According to the Australian Financial Review and confirmed by an ASIC spokesperson, the move will be supported by a ‘detailed paper’ from actuaries Rice Warner, educating consumers about ideal asset levels and what to consider before switching to an SMSF, which will be released in coming weeks.

ASIC chairman, Greg Medcraft, has dubbed SMSFs as a ‘fragile’ zone and says the sector’s growth will be the ‘greatest challenge in the next decade’.

“Frankly, making sure those investors can be confident and, more importantly, that they are informed, is absolutely critical,” he told reporters in March.

In April, commissioner Peter Kell had launched his campaign against ‘dodgy property spruikers’ and promising consumers that ASIC would be taking tough action, including taking spruikers to court. He has now told reporters that ASIC has ‘a number of investigations’ under way.

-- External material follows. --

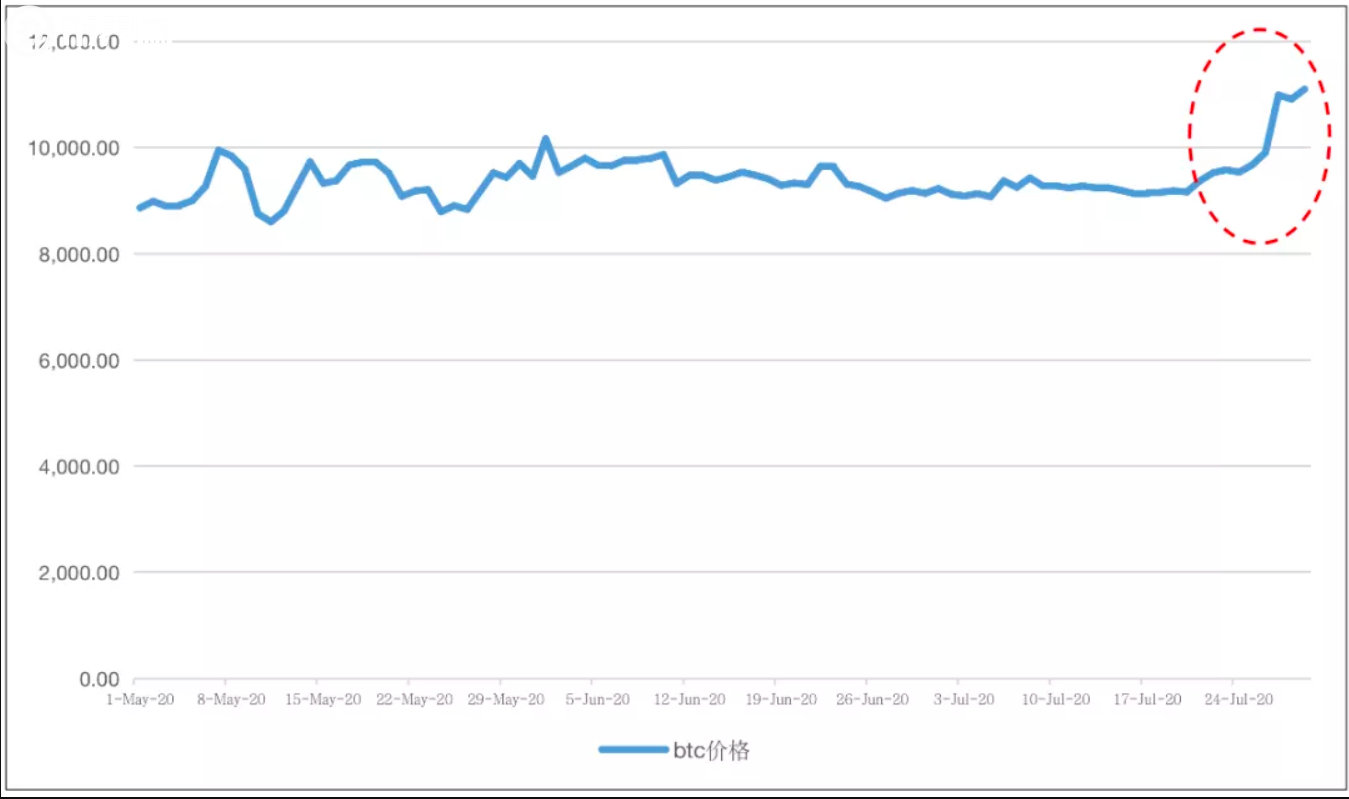Select the 22-May-20 axis label
The height and width of the screenshot is (799, 1349).
coord(415,699)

SMSF property investment appears to be a primary concern for ASIC, though the regulator doesn’t hold direct control over those providing property investment advice.

ASIC’s primary role in relation to SMSFs is to regulate the gatekeepers and providers of products and services to SMSFs – including brokers. Secondly, ASIC also regulates many (but not all) of the financial products that SMSFs commonly invest in.

“From that perspective,” said Kell “we are very keen to ensure that SMSF trustees are adequately equipped to make good investment decisions by being fully informed about the risks and returns.”

“We don’t want to be in a situation where in a few years’ time the question is asked, ‘how did you let people end up in this situation, why didn’t you stop that advice earlier?’” he says.

There are currently around half a million funds in the SMSF sector, managing roughly one third of the $1.5 trillion of assets in the super system – and that figure is expected to swell to $3 trillion by the end of the decade.

ASIC says the sheer size of the sector has it worried, but that activity triggered  by the fallout from recent collapsed investment schemes like Trio are also fuelling concern.

The regulator says it wants to prevent retirees and those nearing retirement from losing their life’s savings in the future.

In its report released in April, ASIC says the its noticed a rise in ‘aggressive advertisements pushing property purchases through SMSFs’.

The Rice Warner paper is just an extension of ‘on-going’ efforts, an ASIC spokesman said on Friday morning.